Let's match each statistical measure from Column A with its correct description from Column B.

(i) Mean: The mean is the arithmetic average of a set of observations. This matches description (b) Average value.

(ii) Median: The median is the middle value in a data set that has been sorted in ascending or descending order. This matches description (a) Middle value in sorted data.

(iii) Mode: The mode is the value that appears most frequently in a data set. This matches description (d) Most frequent value.

(iv) Frequency: Frequency refers to the number of times a particular observation occurs in a data set.

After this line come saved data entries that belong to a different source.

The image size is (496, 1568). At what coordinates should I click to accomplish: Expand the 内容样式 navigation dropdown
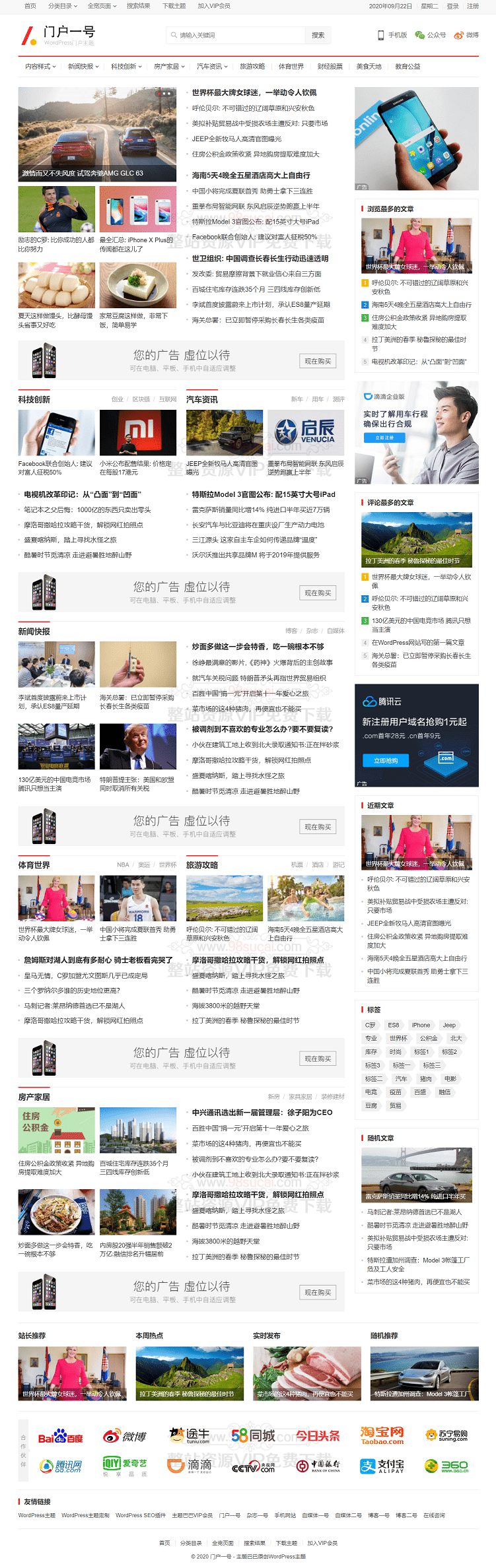tap(40, 67)
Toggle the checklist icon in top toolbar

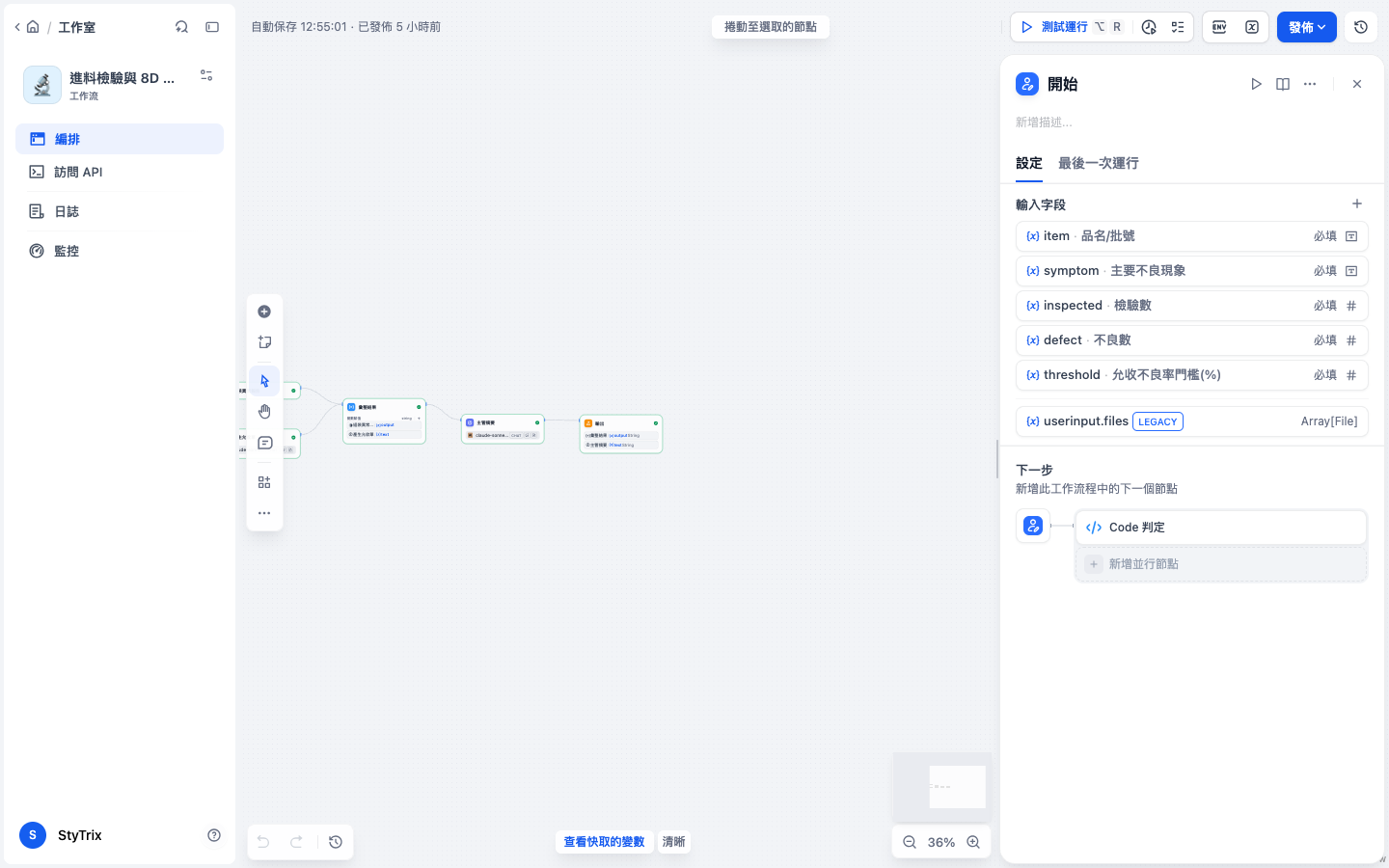pyautogui.click(x=1178, y=27)
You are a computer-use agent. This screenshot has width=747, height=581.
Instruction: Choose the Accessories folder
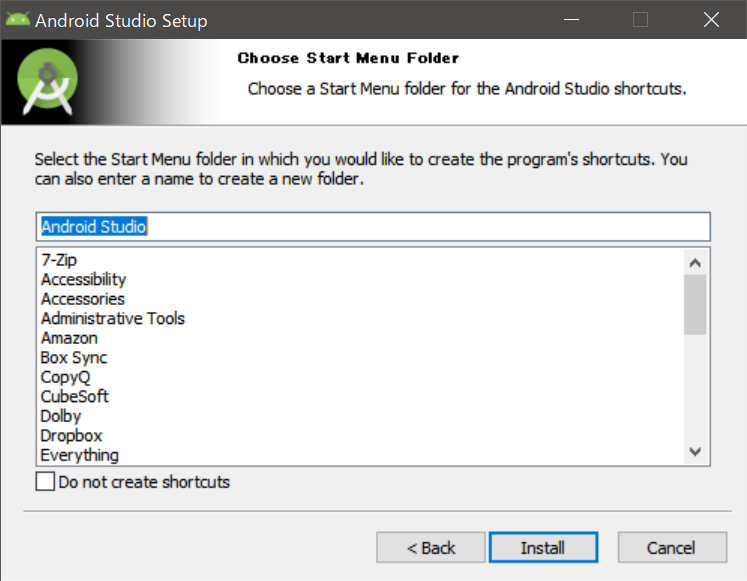83,299
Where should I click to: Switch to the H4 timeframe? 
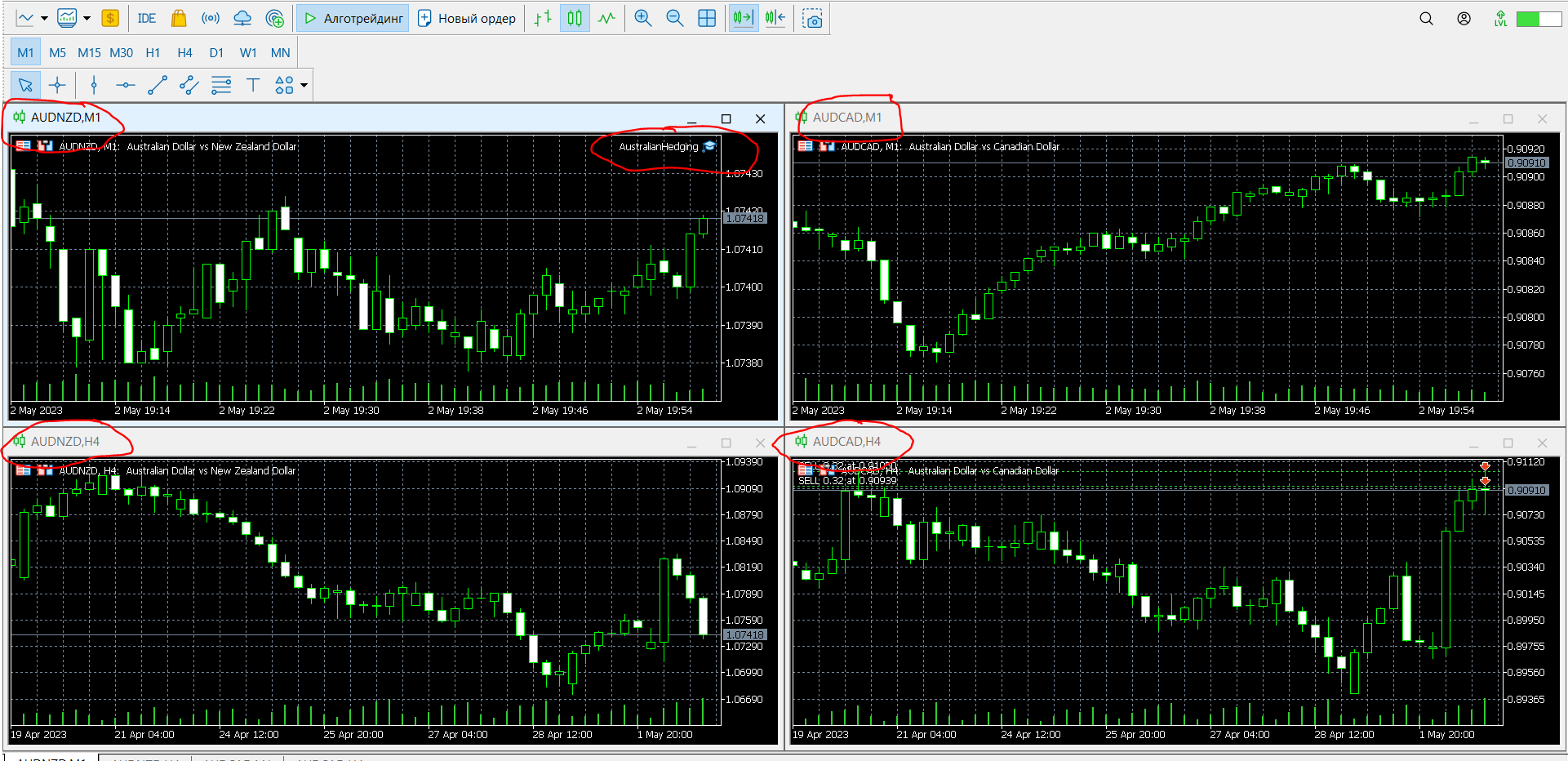tap(184, 52)
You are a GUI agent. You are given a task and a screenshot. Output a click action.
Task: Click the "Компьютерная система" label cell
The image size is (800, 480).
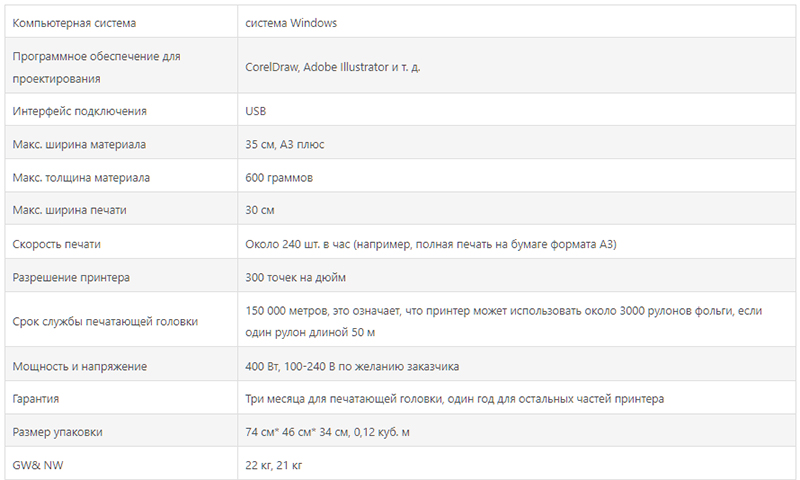75,22
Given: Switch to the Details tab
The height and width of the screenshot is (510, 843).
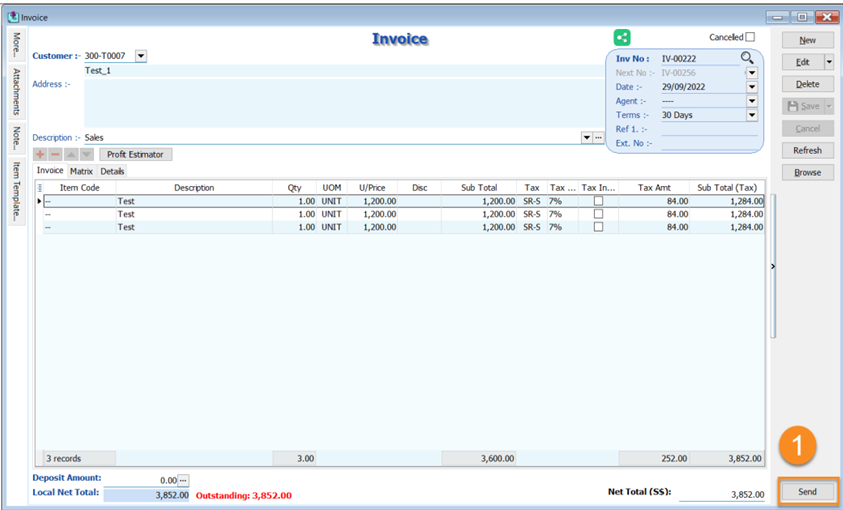Looking at the screenshot, I should (112, 172).
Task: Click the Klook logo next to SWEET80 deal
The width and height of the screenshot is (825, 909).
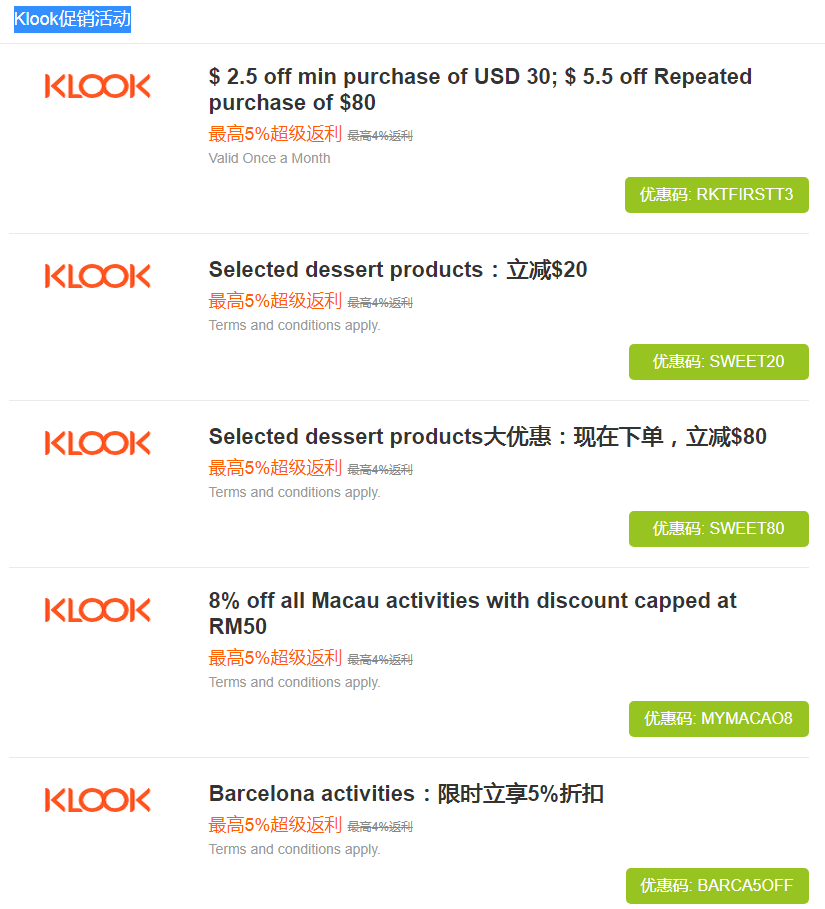Action: coord(97,443)
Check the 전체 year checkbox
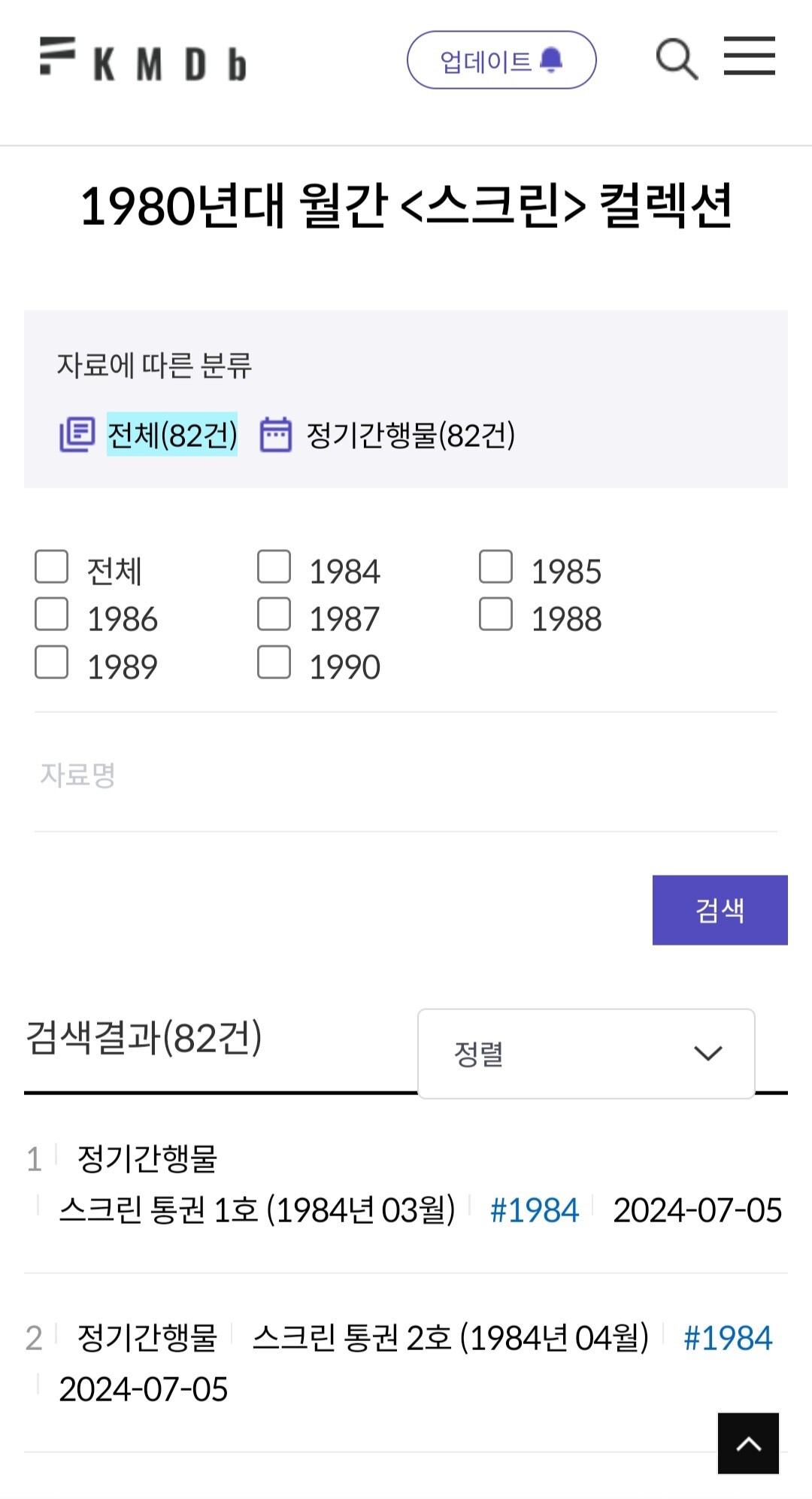812x1499 pixels. click(x=52, y=567)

This matches description (c) Number of times an observation occurs.

Based on these definitions, the correct matching is as follows:

Column A Column B (Description) Match
(i) Mean(b) Average value(i) - (b)
(ii) Median(a) Middle value in sorted data(ii) - (a)
(iii) Mode(d) Most frequent value(iii) - (d)
(iv) Frequency(c) Number of times an observation occurs(iv) - (c)

Comparing the matching with the given options:

(A) (i)-(a), (ii)-(b), (iii)-(d), (iv)-(c) - Incorrect

(B) (i)-(b), (ii)-(a), (iii)-(d), (iv)-(c) - Correct

(C) (i)-(b), (ii)-(d), (iii)-(a), (iv)-(c) - Incorrect

(D) (i)-(a), (ii)-(d), (iii)-(b), (iv)-(c) - Incorrect

Therefore, the correct option is (B).

(B) (i)-(b), (ii)-(a), (iii)-(d), (iv)-(c)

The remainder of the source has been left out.